(Stored dataset items)

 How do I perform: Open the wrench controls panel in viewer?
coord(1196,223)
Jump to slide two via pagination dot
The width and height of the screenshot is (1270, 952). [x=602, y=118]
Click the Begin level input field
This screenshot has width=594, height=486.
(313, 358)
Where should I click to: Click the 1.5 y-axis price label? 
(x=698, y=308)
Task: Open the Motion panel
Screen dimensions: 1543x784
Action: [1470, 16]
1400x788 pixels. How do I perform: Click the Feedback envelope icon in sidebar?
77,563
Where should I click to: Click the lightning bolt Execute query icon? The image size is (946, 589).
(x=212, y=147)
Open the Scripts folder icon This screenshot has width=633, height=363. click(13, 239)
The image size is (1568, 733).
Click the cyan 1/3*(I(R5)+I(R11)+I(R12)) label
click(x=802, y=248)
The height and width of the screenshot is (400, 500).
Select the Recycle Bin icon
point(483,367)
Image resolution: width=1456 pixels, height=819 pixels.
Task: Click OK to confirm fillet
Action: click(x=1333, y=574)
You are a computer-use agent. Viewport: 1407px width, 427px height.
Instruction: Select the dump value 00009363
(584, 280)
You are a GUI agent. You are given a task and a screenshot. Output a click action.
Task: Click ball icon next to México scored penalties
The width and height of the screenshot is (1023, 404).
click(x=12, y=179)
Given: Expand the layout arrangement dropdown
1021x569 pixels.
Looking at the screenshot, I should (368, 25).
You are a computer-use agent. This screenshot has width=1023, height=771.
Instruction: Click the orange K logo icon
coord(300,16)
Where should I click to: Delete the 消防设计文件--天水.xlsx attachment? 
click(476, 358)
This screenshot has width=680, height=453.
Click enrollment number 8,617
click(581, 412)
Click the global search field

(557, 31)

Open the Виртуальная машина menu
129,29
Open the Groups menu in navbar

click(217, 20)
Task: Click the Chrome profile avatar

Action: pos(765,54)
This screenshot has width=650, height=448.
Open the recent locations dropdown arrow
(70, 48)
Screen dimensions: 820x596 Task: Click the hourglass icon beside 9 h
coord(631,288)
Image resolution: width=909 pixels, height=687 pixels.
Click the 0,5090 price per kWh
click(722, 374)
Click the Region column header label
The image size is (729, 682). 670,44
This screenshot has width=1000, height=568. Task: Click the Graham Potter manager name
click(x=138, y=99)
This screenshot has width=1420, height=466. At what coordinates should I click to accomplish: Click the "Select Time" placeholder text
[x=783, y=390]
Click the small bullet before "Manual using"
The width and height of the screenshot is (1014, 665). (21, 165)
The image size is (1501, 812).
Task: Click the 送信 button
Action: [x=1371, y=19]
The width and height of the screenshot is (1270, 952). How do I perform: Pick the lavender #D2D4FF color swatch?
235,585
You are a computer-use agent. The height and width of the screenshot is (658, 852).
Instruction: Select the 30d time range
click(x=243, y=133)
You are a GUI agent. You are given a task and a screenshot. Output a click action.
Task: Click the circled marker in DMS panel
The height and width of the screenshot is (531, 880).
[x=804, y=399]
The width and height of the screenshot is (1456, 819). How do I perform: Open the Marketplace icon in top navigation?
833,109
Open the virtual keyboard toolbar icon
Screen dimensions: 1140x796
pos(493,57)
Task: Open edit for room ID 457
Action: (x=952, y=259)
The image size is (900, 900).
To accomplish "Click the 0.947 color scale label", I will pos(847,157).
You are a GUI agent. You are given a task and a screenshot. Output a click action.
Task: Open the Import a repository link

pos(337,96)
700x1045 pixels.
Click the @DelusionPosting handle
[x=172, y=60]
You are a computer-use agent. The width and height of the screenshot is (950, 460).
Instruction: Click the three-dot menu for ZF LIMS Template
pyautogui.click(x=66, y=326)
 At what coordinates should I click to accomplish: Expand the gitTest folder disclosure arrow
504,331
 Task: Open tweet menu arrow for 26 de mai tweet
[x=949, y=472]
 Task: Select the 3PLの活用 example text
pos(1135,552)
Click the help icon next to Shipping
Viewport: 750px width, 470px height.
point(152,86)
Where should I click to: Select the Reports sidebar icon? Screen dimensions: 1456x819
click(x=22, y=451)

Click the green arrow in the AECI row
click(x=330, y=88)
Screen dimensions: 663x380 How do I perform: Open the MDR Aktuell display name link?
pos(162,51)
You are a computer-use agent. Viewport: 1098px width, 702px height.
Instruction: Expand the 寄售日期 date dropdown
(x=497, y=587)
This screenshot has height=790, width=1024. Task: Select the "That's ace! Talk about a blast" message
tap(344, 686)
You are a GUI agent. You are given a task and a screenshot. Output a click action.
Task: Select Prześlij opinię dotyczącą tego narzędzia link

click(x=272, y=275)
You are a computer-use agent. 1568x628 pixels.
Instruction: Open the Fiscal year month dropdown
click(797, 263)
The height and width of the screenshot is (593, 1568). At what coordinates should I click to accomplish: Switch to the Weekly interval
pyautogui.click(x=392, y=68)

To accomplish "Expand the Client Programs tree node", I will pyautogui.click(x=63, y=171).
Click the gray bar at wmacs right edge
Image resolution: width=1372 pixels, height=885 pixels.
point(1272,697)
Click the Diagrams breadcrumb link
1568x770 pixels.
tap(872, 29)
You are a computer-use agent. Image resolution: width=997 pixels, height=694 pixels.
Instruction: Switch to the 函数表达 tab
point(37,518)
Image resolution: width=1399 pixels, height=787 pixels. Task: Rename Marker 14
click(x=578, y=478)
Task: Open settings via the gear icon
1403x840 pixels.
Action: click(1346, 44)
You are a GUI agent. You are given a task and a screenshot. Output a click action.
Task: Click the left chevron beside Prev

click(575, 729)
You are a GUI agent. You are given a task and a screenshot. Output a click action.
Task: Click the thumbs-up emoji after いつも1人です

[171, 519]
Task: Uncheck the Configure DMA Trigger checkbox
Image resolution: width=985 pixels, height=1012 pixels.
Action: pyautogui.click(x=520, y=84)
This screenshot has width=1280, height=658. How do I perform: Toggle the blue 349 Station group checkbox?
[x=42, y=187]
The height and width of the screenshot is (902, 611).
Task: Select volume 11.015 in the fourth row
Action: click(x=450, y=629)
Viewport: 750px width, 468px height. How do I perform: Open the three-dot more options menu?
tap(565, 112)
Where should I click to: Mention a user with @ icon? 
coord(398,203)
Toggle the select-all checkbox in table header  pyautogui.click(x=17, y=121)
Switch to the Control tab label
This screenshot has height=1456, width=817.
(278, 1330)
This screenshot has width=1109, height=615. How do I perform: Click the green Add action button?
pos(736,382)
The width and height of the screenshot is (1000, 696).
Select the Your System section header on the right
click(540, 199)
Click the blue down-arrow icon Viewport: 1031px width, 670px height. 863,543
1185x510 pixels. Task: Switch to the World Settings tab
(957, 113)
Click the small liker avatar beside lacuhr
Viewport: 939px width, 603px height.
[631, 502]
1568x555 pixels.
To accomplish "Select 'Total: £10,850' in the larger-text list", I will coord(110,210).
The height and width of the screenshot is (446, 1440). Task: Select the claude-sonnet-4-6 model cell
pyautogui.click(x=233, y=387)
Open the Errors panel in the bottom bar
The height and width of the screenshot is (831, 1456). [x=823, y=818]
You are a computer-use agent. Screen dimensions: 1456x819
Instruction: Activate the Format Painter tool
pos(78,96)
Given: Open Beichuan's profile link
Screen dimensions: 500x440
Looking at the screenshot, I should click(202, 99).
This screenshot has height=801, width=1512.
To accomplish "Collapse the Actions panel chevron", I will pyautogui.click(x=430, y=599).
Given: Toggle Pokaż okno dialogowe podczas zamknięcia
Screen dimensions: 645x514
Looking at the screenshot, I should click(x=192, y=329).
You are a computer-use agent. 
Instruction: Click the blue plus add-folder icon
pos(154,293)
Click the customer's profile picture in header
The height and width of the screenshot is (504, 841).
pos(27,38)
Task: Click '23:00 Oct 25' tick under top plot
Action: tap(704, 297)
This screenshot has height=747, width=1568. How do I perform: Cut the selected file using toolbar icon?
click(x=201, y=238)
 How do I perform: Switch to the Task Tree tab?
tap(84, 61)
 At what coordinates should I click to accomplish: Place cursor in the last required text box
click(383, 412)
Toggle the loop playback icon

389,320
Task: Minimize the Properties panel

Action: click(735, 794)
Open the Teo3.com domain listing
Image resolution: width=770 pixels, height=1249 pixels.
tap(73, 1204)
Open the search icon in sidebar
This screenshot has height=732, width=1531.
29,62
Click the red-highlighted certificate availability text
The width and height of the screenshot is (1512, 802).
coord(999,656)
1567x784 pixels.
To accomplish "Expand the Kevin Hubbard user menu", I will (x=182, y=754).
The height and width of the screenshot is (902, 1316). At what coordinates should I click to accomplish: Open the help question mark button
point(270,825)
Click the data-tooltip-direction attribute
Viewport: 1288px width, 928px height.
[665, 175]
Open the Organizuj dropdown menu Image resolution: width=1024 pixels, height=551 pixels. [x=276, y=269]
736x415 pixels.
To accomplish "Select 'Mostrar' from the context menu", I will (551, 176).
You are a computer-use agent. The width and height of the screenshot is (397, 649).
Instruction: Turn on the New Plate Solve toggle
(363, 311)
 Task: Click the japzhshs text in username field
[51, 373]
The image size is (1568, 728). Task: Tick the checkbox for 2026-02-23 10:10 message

• **STATED TASK**
Could you put everything from the line containing "You are a computer-use agent. Image" down to the line containing "click(575, 729)" into a Markdown table with the columns Row and Line, skipping blank lines?

• **TASK ANSWER**
| Row | Line |
|---|---|
| 1 | You are a computer-use agent. Image resolution: width=997 pixels, height=694 pixels. |
| 2 | Instruction: Switch to the 函数表达 tab |
| 3 | point(37,518) |
| 4 | Image resolution: width=1399 pixels, height=787 pixels. Task: Rename Marker 14 |
| 5 | click(x=578, y=478) |
| 6 | Task: Open settings via the gear icon |
| 7 | 1403x840 pixels. |
| 8 | Action: click(1346, 44) |
| 9 | You are a GUI agent. You are given a task and a screenshot. Output a click action. |
| 10 | Task: Click the left chevron beside Prev |
| 11 | click(575, 729) |